Merhaba! Ben döndüm. Kısa bir "Önceki bölümlerde Anka" ve sonrasında "Biz yokken neler oldu"yu anlatan bir geçiş bölümü ile karşınızdayım. Yarın yeni bölümü yayınlayacağım. Bilgilendirmeyi yaptığıma göre bundan sonrasının okuyucularıma seslenme olacağını belirtmeliyim. Sevgili okuyucularım, öncelikle bu çok çok çok uzun ara için hepinizden özür dilerim. Büyük bir sınav atlattım yani inşallah atlatmışımdır, sonuçlar gelince anlaşılacak. Öncelikle beni sabırla beklediğiniz için teşekkür ederim. Ve bana "Anka yeni bölüm ne zaman gelecek?" diye soran sevimli/meraklı okuyucularıma ayrıca teşekkür ederim. Bu meraklarınız beni ziyadesiyle mutlu etti. (Yarın edebiyat sınavına girecek öğrenci dramı :D ) Hepinizi çok seviyorum. Beni çok mutlu ediyorsunuz. İyi okumalar... -Ç.T.

---DAHA ÖNCEKİ BÖLÜMLERDE ANKA---
Bir yaz günü elementleri kontrol edebildiğini öğrenen Anka yeni okul yılı için Akademeia adındaki kendi gibi beyni gelişmiş insanların bulunduğu bir okula başlar. Yeni insanlar, yeni hayatlar derken gizli öğretmeninin sevgilisinin (Rodrick'in sevgilisi Valeria'nın) öldürüldüğünü öğrenmesiyle yanına okulun delisini (George) alarak olayı araştırmaya başlar. Bu sırada abisi gibi gördüğü Eloy için fedakarlık yaparak sonu kesin ölüm içeren bir deneyde denek olur.

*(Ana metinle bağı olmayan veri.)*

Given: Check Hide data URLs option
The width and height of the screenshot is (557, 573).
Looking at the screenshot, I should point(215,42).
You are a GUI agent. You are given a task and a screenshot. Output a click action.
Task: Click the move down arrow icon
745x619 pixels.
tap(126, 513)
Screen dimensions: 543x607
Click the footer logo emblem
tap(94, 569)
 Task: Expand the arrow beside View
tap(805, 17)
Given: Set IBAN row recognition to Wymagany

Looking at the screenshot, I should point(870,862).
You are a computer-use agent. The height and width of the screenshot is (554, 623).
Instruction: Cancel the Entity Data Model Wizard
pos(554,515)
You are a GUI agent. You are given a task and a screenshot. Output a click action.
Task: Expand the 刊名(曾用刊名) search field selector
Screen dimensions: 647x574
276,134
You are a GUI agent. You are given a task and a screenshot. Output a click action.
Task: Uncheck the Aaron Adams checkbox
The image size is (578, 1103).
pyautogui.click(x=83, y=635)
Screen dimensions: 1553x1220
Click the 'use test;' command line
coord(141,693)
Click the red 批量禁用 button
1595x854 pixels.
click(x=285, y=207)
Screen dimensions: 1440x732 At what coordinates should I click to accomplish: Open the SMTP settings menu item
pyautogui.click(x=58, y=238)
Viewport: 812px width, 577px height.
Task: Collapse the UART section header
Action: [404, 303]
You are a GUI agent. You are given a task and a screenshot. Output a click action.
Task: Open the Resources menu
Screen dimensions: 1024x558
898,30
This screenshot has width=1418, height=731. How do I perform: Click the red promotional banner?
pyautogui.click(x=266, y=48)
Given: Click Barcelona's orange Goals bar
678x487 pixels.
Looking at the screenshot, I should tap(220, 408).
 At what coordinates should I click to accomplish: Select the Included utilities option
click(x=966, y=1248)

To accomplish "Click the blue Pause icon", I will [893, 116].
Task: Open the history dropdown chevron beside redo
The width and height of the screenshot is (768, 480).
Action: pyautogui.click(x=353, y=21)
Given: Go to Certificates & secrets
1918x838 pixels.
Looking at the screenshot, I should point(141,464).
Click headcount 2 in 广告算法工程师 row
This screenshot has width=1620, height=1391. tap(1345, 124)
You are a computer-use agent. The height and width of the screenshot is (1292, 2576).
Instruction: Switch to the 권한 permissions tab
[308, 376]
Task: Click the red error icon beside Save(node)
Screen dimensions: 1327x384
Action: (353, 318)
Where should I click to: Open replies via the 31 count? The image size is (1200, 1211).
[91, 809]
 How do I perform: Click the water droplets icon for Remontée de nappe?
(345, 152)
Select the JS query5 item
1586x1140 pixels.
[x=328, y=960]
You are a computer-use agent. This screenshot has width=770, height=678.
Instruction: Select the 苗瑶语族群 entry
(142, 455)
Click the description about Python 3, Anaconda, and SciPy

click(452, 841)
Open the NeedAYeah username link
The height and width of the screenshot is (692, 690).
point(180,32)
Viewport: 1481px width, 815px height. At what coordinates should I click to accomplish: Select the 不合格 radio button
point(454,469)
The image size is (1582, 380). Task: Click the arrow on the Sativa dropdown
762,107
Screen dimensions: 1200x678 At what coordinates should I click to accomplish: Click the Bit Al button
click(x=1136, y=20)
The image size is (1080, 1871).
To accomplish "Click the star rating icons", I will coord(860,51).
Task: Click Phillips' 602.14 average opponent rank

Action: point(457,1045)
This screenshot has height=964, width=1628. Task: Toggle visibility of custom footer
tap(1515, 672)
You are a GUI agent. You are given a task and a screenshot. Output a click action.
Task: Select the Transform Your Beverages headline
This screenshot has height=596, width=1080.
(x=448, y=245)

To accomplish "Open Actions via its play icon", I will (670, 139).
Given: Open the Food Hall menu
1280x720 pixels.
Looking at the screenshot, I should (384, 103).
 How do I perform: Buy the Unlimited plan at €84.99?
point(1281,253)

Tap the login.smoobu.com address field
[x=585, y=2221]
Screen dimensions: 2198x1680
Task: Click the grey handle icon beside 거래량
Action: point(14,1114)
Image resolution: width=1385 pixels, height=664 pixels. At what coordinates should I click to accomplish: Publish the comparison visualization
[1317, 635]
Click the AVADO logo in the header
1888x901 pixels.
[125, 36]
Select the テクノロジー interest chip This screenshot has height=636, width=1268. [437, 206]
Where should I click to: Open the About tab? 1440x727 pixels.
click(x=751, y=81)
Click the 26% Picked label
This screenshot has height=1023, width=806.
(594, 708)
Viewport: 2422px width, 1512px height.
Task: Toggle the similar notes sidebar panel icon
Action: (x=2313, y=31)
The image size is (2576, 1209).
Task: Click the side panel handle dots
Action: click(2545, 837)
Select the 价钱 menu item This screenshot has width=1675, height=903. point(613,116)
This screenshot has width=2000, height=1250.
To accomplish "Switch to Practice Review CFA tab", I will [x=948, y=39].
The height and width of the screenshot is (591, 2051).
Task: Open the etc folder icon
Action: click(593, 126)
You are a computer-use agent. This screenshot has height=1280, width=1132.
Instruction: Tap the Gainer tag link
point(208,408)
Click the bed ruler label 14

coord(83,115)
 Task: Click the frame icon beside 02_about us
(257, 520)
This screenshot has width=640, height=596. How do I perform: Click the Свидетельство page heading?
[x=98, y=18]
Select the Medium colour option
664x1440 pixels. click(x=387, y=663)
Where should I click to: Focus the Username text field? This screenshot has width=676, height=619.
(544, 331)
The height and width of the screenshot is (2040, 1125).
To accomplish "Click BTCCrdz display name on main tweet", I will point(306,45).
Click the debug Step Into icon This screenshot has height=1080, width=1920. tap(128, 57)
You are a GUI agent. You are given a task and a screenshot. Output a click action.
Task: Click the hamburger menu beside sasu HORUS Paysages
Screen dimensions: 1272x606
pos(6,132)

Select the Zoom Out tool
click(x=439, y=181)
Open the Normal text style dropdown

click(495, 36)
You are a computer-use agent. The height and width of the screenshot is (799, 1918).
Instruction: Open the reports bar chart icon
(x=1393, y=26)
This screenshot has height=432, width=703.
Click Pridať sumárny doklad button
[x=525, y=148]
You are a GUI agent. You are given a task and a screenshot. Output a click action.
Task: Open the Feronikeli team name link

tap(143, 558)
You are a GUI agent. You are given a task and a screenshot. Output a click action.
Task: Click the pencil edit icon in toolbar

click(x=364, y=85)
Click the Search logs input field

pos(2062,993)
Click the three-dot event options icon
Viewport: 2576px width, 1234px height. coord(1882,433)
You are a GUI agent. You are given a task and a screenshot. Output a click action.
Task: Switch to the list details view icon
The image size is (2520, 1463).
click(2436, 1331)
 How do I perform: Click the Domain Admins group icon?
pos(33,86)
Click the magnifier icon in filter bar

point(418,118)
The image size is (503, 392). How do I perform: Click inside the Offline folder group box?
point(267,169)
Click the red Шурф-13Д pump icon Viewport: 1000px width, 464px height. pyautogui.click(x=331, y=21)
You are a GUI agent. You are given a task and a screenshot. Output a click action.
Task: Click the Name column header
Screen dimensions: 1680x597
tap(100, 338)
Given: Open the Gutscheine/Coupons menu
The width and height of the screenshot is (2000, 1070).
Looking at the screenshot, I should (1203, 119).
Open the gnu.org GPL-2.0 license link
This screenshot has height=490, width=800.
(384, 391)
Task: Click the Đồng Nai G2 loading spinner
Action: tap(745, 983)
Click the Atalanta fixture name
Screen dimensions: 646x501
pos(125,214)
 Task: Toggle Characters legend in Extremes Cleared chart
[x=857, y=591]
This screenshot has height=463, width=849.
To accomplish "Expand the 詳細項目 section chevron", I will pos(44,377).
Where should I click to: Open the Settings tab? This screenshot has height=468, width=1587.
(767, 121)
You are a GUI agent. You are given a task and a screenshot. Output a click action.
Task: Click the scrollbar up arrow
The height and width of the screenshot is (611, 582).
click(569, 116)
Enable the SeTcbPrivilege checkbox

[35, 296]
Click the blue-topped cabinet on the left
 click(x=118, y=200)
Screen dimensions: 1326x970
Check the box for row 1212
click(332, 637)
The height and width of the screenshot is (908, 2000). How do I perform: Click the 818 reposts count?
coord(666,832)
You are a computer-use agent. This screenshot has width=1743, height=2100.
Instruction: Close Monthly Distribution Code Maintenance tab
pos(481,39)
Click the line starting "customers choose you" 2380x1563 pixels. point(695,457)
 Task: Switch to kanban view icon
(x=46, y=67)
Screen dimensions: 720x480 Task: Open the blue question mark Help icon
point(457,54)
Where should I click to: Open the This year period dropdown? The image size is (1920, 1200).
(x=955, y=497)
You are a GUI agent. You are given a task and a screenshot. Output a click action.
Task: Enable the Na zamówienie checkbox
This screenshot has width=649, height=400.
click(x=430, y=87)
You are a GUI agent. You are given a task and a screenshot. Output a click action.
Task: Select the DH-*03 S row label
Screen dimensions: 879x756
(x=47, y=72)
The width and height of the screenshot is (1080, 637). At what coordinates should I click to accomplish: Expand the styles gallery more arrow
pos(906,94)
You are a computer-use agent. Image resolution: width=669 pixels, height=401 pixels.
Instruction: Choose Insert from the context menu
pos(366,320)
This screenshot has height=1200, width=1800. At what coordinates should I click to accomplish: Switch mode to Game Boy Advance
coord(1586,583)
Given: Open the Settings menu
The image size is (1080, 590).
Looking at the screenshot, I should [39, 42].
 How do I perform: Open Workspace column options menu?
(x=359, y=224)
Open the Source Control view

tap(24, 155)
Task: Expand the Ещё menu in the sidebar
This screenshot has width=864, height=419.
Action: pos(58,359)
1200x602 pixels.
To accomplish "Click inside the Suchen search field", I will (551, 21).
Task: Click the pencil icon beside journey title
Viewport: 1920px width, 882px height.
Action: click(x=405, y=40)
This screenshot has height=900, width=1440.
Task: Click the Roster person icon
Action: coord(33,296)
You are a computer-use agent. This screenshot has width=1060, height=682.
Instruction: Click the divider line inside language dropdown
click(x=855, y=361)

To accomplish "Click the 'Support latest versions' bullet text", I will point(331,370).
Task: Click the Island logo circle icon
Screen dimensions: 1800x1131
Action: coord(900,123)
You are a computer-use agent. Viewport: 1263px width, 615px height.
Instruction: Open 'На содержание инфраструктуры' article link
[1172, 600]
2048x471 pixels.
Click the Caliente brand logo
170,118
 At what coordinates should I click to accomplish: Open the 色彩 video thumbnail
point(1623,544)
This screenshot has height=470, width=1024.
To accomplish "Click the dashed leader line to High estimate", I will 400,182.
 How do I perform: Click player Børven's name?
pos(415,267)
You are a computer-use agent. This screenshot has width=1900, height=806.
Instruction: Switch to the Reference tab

Deneyin enjekte aşamasından sonra kitlenmeler yaşayamaya başlayan Anka yakın arkadaşlarına çok zaman ayıramaz. Bu arada içi ölüm umutsuzluğu ve ölüm korkusu kaplanan ve sürekli gerçekleştirmek istediği hayallerini düşünen Anka hoşlandığı Tillman ile çıkmaya başlar (Noora-Octivia-Yeşim'in ısrarcı tavırları sayesinde.) Kitlenme sırasında Eloy'a yakalanan ve güçlerini saklayamayan Anka Eloy'a her şeyi anlatır. Artık Anka ilk aşamayı geçmiş ve gelişime tamamen açıktır. Zaman, gelişecek elementlerin zamanıdır.

•22• Neler Oldu?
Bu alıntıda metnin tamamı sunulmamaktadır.